Hell where shall I begin. Met this brother on a online dating site and things between us clicked very well in fact we shared the exact same birthday together and ironically drive the same car. I just had to meet him. So after two weeks of texting and conversation we decided to meet up at a Buffalo wild wings in Sandy Springs perimeter area. Of course I got there first, wanting to make sure I wasn’t being catfished by the exchange of pictures I had became attractive too.
He pulled up in a white vehicle, so far so good he has great taste in cars. I made my way from my car to his vehicle before he could step foot out on the pavement. We greeted each with a hug. Very nice and he smelt good too almost didn’t want to let go. We walked closely into the sports bar as if he was already my man. I kept thinking to myself; we look good together. The only two things I didn’t too much care for was the blonde box hair style with the b-boy lines in the back. Not to say it didn’t look good but only if you were in your twenties. But it was his style so if he loves it I like it. The second thing was wanting to ask him did he workout because he did have a rather overweight Belly; but wore it well. At this point in my life it wasn’t about the physical anymore with guys I wanted a great personality. Plus I was alittle self conscious about my teeth, they was straight and pearly whites as his was but in due time I would be working on paying for that perfect smile like half of America. I’m sure he did too. It didn’t keep me from laughing and smiling enjoying the evening with mister Detroit.
Our conversation over lemon pepper wings were very engaging and deep as we discuss relationships and family. There were no hold bars as we looked into each other’s pupils. This was the start of something great and we couldn’t stop mentioning that having birthdays on the same date was a first for the both of us.
My heart knew at this time I should have been honest with him about me still being married on paper but going through a divorce but I was thinking selfishly. I figured it would be granted soon and life could go on. Separated for 4 years and ready to go on with my life.
As time passes and days turned into months the layers of La’Troy Murray started coming off. I noticed that all of his friends were gay, lesbians or bi. One of his best friends was HIV positive that we often sat on the phone and gossip with daily. The more we interacted the more I saw his low self steem and needing his Friends to validate who he was. Not to mention a label whore sort of; always trying to fit in with a brand. But I was on the outside looking in, some of his actions didn’t add up at all. I admit I wasn’t 100% honest myself in the beginning, because I fell in love; but that doesn’t make my actions justifiable. We were together everyday, every night having sex and doing things together very often.
Then came the going to his class reunion incident that put mud all over our foundation.
So we had a disagreement once he was there and he took it upon himself not to answer my texts or calls for four days, yes it was all planned out, but he made it look good but falsely mentioning he wanted me to go. In reality he didn’t want me too. So he left and every place he said he would be was a lie. Claims he would visit his mom but his mom didn’t see him til the last day briefly after two days of being there. His best whore friend Charlie was dating a married woman and introduce La’Troy to her sister a false representative of God.

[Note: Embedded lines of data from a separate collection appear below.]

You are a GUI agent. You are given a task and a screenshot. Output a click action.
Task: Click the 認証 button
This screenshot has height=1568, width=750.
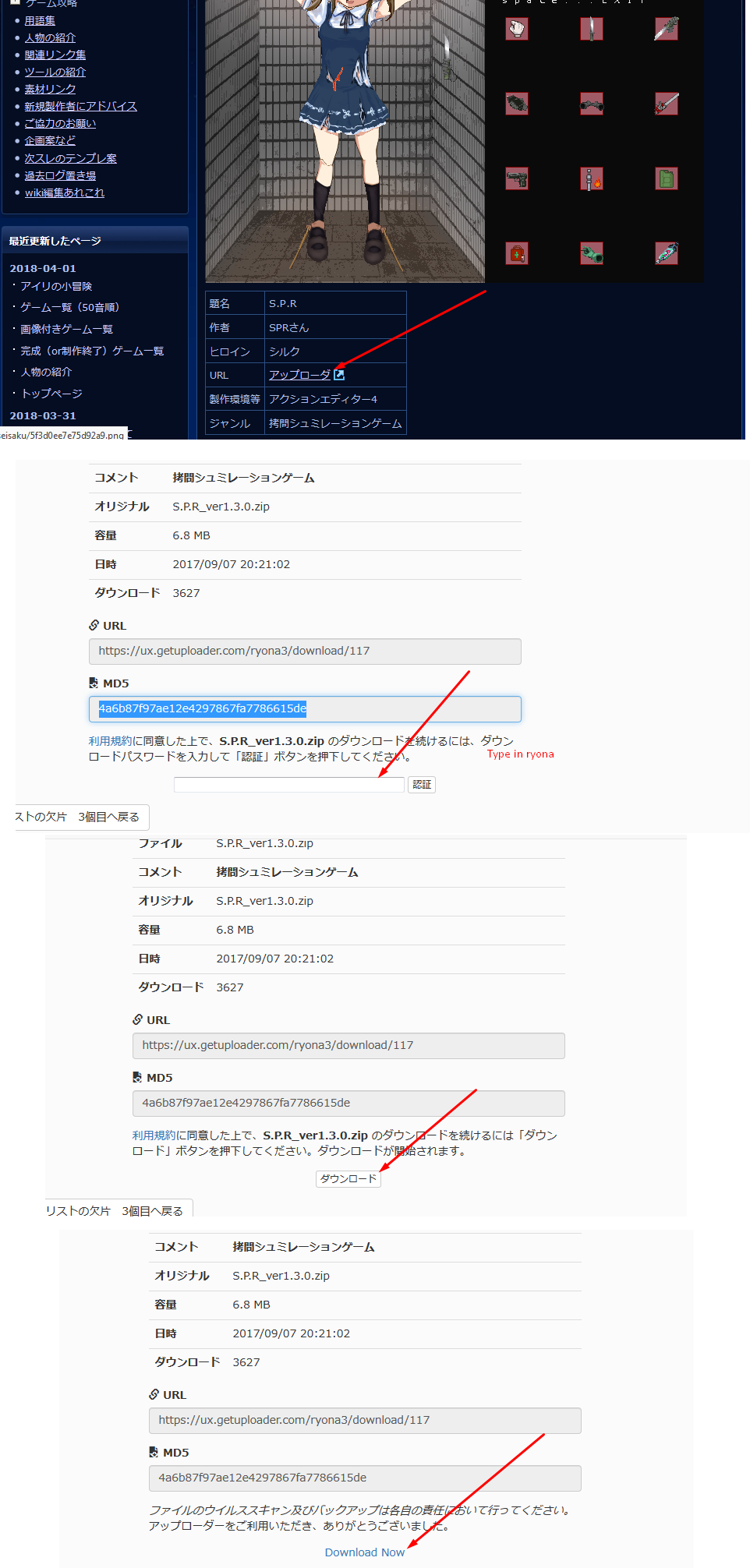click(x=422, y=785)
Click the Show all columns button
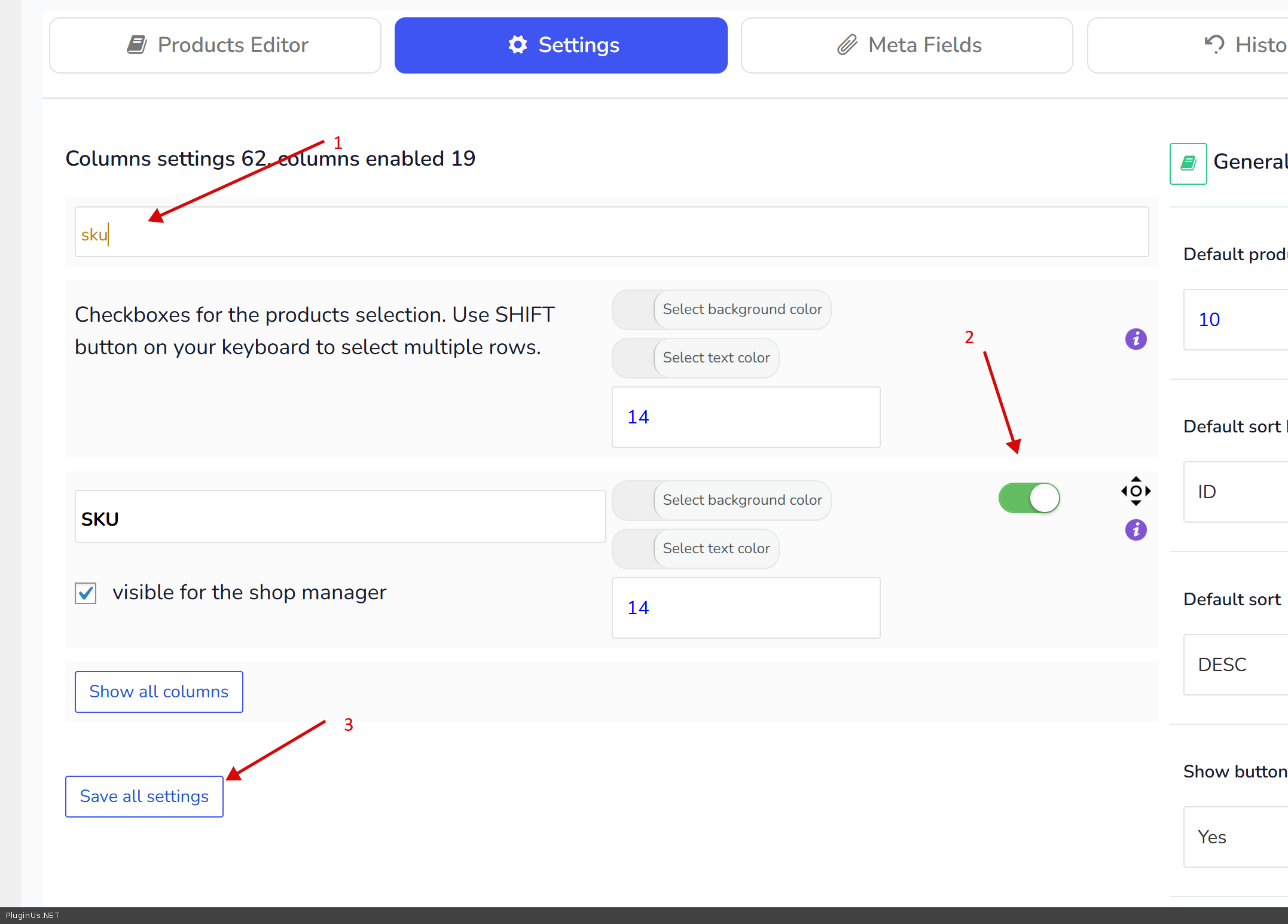 [159, 692]
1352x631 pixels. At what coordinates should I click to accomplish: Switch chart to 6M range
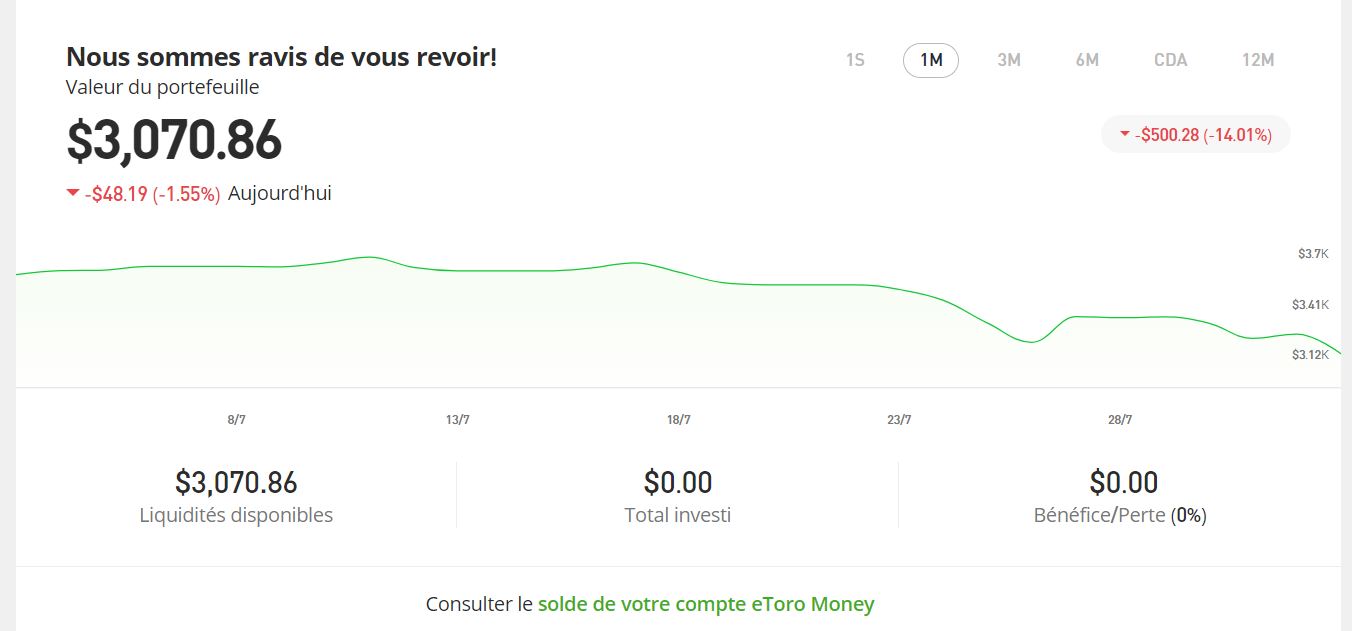pyautogui.click(x=1087, y=60)
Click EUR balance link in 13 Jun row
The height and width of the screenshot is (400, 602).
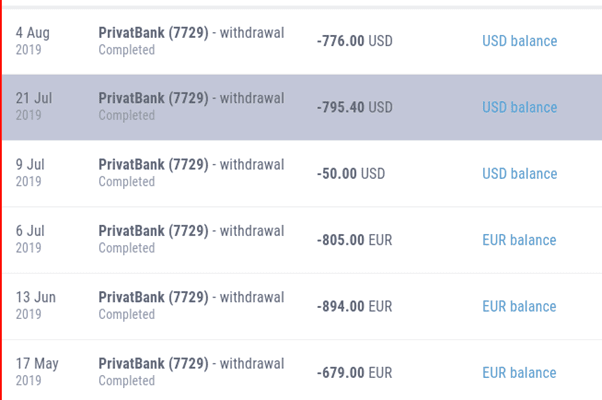[x=519, y=306]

She suppose to be in church actively counseling married couples but out here trying screw another woman’s man. The things hethans do for some sex.
So yes my man hung out with is devil character, enjoyed a concert with her, took pictures and to top it off went back to a hotel with her. I found out all of this by going through his phone one night while we both were sleeping and his phone kept lighting up. I wasn’t even going to presue it until the message read Regina white and thinking of you. As I read through the messages I realized he didn’t talk to me for four days because he was with this bitch as broad.
(Pastor Reggie White- counseling individuals on marriage but breaking up relationships on the weekend because the devil had him thinking with his penis.)
Grace Covenant Christian Church
2885 Clay Ave
San Diego, CA 92113
Will a man Rob God? Yes Pastor Reggie White did.